Fixes
- MPI3D was not correctly loaded, first few factors were misaligned
+ Recomputed statistics for new datasets and updated configs
Additions
- Added `disent.data.data.DataFileSprites`, a **custom** version of [sprites](https://paperswithcode.com/dataset/sprites)
+ Added experiment configs and computed dataset statistics
- Multiple version of `disent.dataset.data.Mpi3dData` now exist, for different use cases because the dataset is so large
+ added `Mpi3dHdf5Data` -- converts the files to hdf5 to stream from disk, but very slow to load into memory directly
+ added `Mpi3dNumpyData` -- loads the files directly into memory (quick), cannot read from disk
+ changed: `Mpi3dData` is now a wrapper around both of the above, and the mode can be specified with `in_memory`
- `disent.dataset.util.state_space.StateSpace`
+ Added init checks
+ Added helper method `invert_factor_idxs` that returns the unspecified factor indices, or the inverse set.

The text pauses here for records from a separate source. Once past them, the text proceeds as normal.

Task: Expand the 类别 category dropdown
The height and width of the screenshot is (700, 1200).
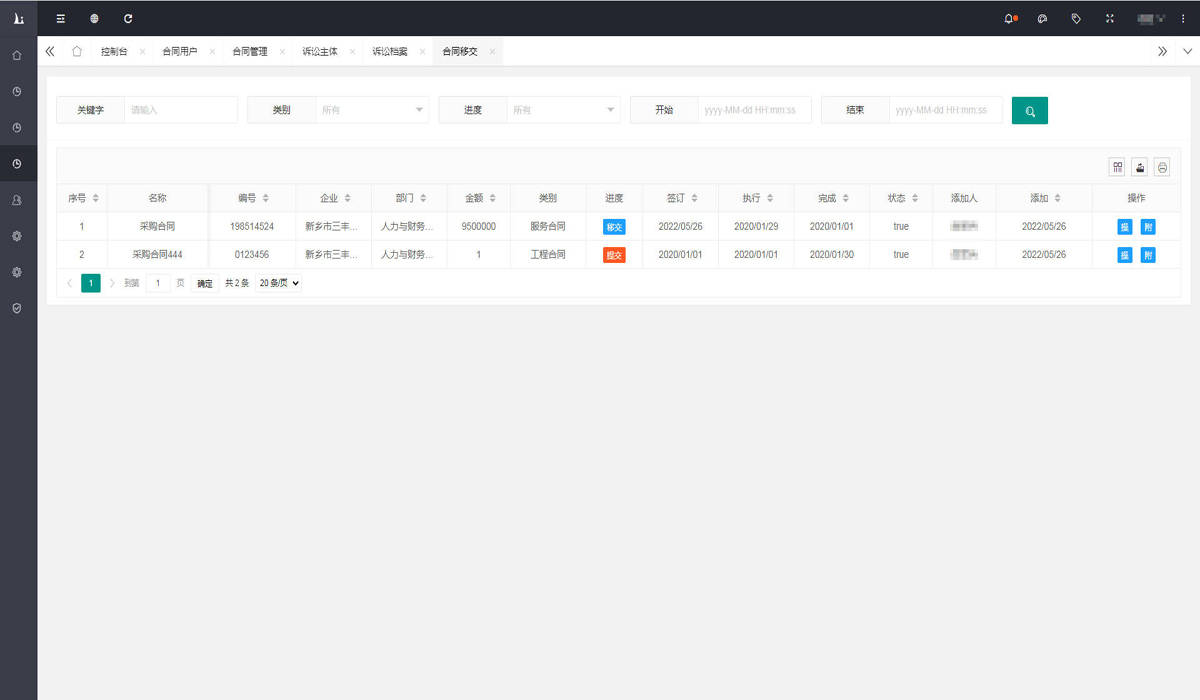Action: tap(371, 110)
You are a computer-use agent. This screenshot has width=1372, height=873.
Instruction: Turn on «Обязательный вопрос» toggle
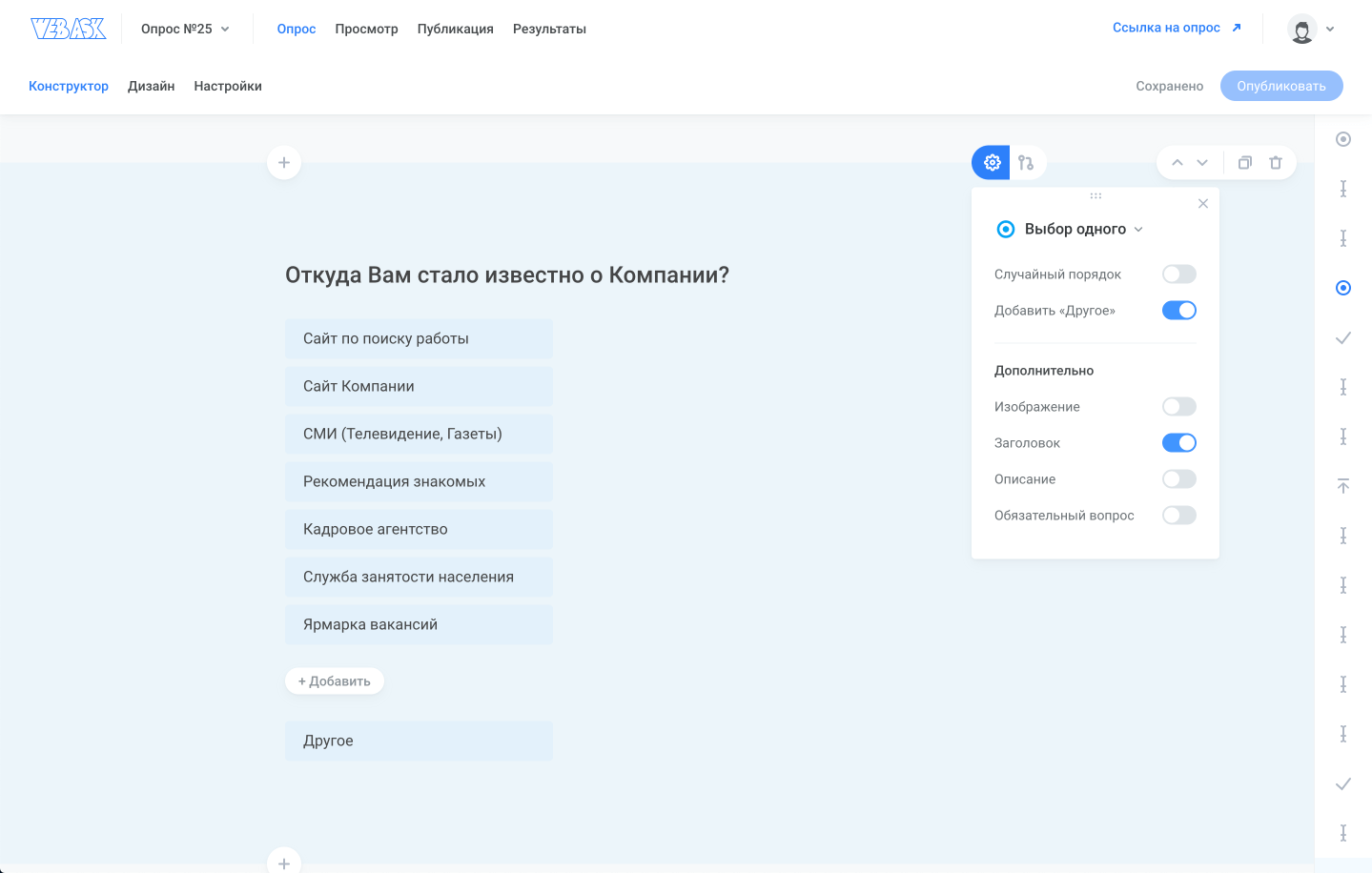click(x=1178, y=516)
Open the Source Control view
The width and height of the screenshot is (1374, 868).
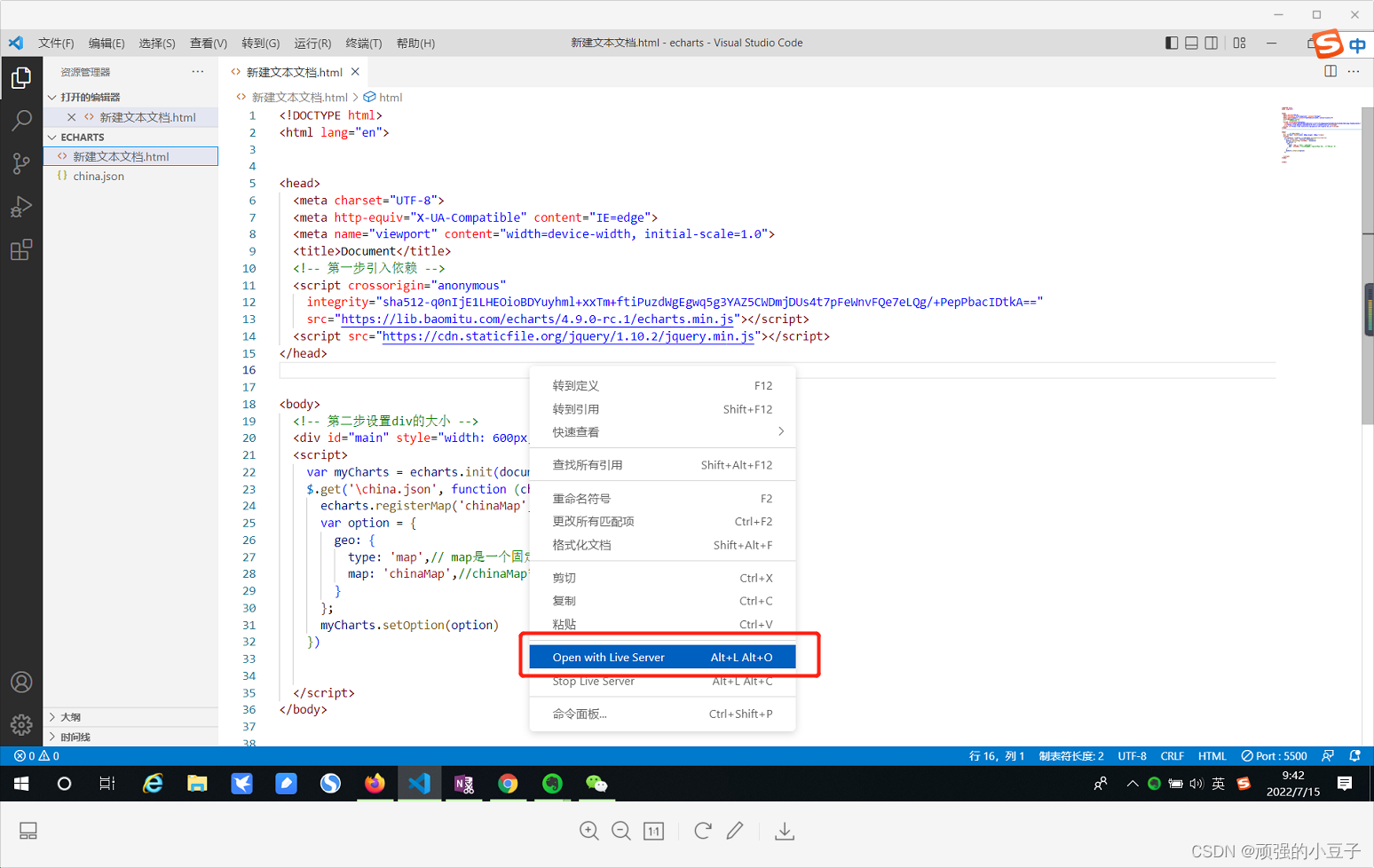(21, 163)
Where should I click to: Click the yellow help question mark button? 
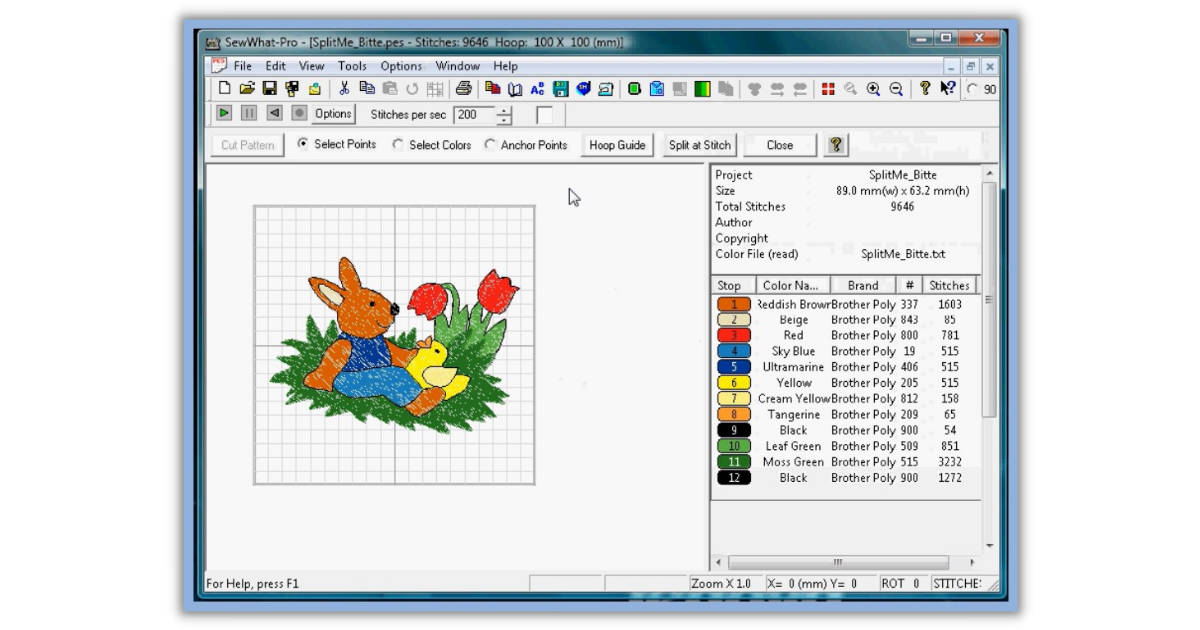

+ Added helper method `sample_indices` that samples valid indices in the range of the dataset.
+ Improved sampling and other methods that take in factors to first call `normalise_factor_idxs` so that we can use factor names in these functions instead.
+ Added helper method `sample_random_factor_traversal_grid` that samples a grid of traversals, one for each ground-truth factor.
- Added `disent.util.inout.paths.modify_ext(...)` that modifies the extension of a path
Breaking changes
- move `disent.dataset.util.npz` to `disent.dataset.util.formats.npz`
- move `disent.dataset.util.hdf5` to `disent.dataset.util.formats.hdf5`
- `disent.util.inout.hashing.hash_file` now has `missing_ok=False` by default
Minor Fixes
- Fix `stalefile` now correctly handles missing files
- Various plotting fixes, now functions support RGBa images not just grey or RGB images.
New Tests
- Added some new tests for both dataset formats and state spaces
TODO:
- Added `Teapots3dData` but it is not complete, needs to be converted to a "random" dataset, as this dataset does not actually have valid ground truth factors in the form of a state space, rather they are randomly sampled.